- Texto fornecido:
-- -- --

A Importância do Regime Especial de Regularização Cambial e Tributária no Contexto da Troca Internacional de Informações em Matéria Tributária

por Manuela Madeira Calheiros
Pós-Graduada em Direito Empresarial pela FGV
Advogada em São Paulo

 

I.  Introdução

O fenômeno da globalização, que interliga o mundo político, social, cultural e econômico, está integrando também os fiscos, em face da crescente necessidade de arrecadação dos países e da mobilidade de empresas e pessoas, que acabam levando ao deslocamento das atividades produtivas e das fontes de renda para países com tributação reduzida.

No mundo sem fronteiras, em que as empresas são globais, as famílias têm membros de diversas nacionalidades e a tecnologia está a favor da globalização, a preocupação dos países em diminuir a evasão fiscal, visa, cada vez mais, a transparência fiscal internacional, por meio da troca de informações em matéria tributária.

II. Transparência Fiscal Internacional

O principal fórum de discussão internacional sobre o tema da transparência fiscal e da troca de informações em matéria tributária é o Global Forum on Transparency and Exchange of Information for Tax Purposes da Organização para a Cooperação e Desenvolvimento Econômico (OCDE), que consiste em um grupo de trabalho que reúne 132 países, tanto membros da OCDE quando não membros, e 15 organizações internacionais como observadoras e, a partir da sua reestruturação em 2009, tem como principal tarefa a implementação dos padrões internacionais de transparência fiscal, através do monitoramento e avaliação dos próprios membros[1].    

Os instrumentos facilitadores da transparência fiscal internacional são os acordos de troca de informações, que podem estipular que essas trocas sejam a pedido ou automática. Em relação a esta última, as discussões, no âmbito global, evoluíram rapidamente, com a aprovação pelo G20[2], em 2014, do Common Reporting Standard (CRS) – Acordo Multilateral para a Troca de Informações e Colaboração em Matéria Fiscal, assinado por 96 países, que permitirá a troca automática de informação entre os assinantes do acordo.

Os Estados Unidos da América (EUA), por seu turno, criaram o Foreign Account Tax Compliance Act (FATCA), com o objetivo de obter informações sobre os contribuintes norte-americanos que possuem atividades financeiras não declaradas no exterior[3]. Para tanto, o país tem firmado diversos acordos de troca de informações com outros países para implementação do FATCA.

-- -- --

- Tarefa proposta 1: Reproduza fielmente todas as linhas dos registros abaixo, do primeiro ao último, omitindo as imagens.

-- -- --

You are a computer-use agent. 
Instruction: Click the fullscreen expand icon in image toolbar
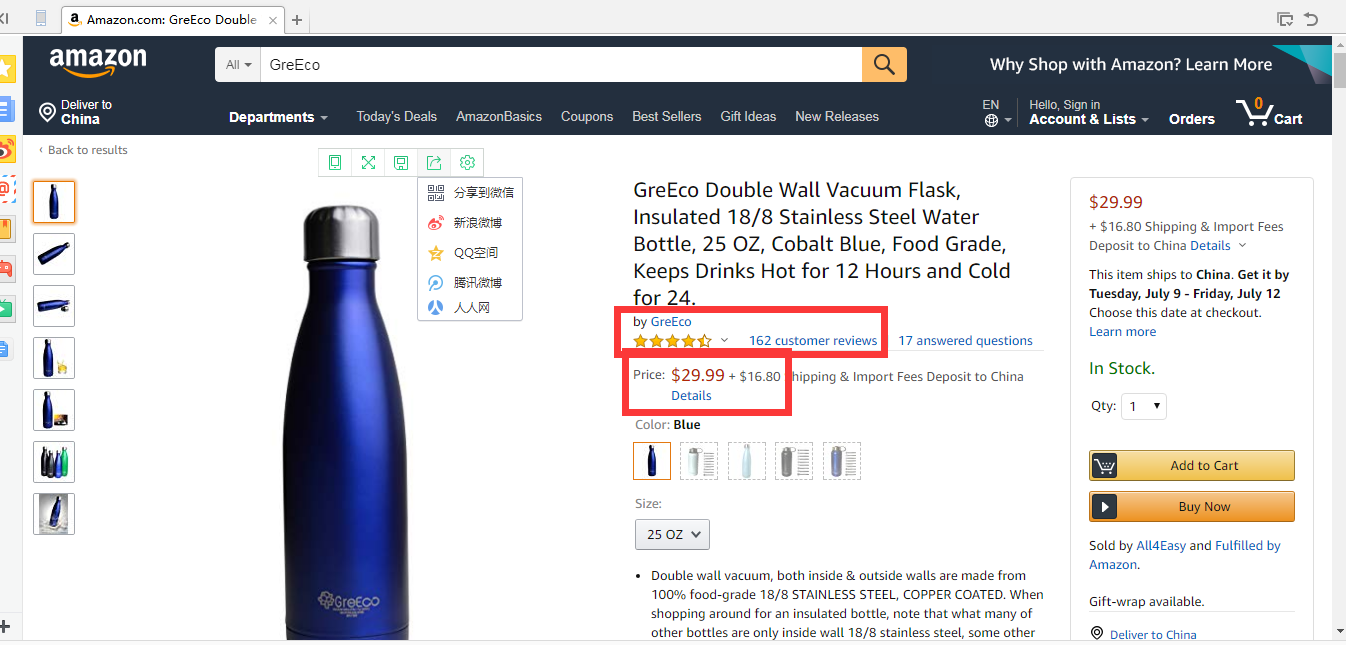pyautogui.click(x=368, y=163)
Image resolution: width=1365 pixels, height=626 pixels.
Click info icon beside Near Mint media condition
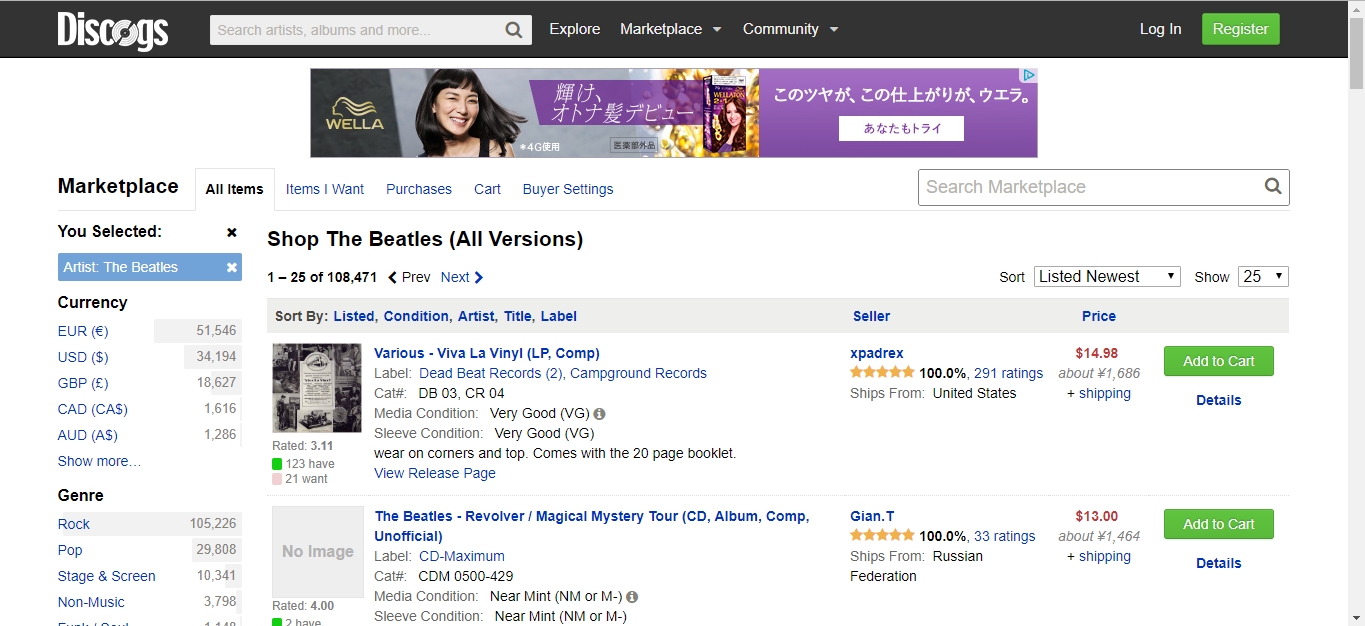coord(632,596)
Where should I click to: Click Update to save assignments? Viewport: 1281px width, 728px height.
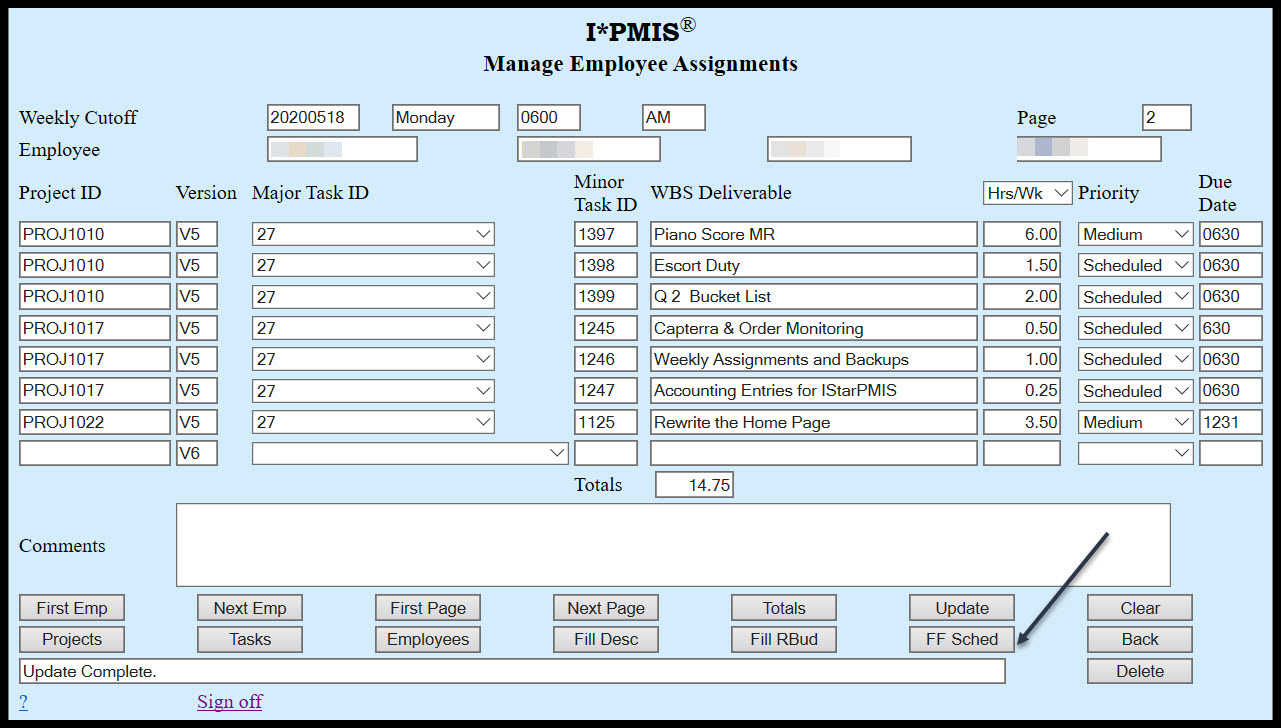(960, 607)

-- -- --

- Tarefa proposta 2: Relacione todas as siglas que o texto sobre transparência fiscal internacional apresenta entre parênteses.

- Resposta correta 1:
You are a computer-use agent. 
Instruction: Click the fullscreen expand icon in image toolbar
pyautogui.click(x=368, y=163)
Image resolution: width=1365 pixels, height=626 pixels.
Click info icon beside Near Mint media condition
coord(632,596)
Where should I click to: Click Update to save assignments? Viewport: 1281px width, 728px height.
(960, 607)

- Resposta correta 2:
OCDE
CRS
EUA
FATCA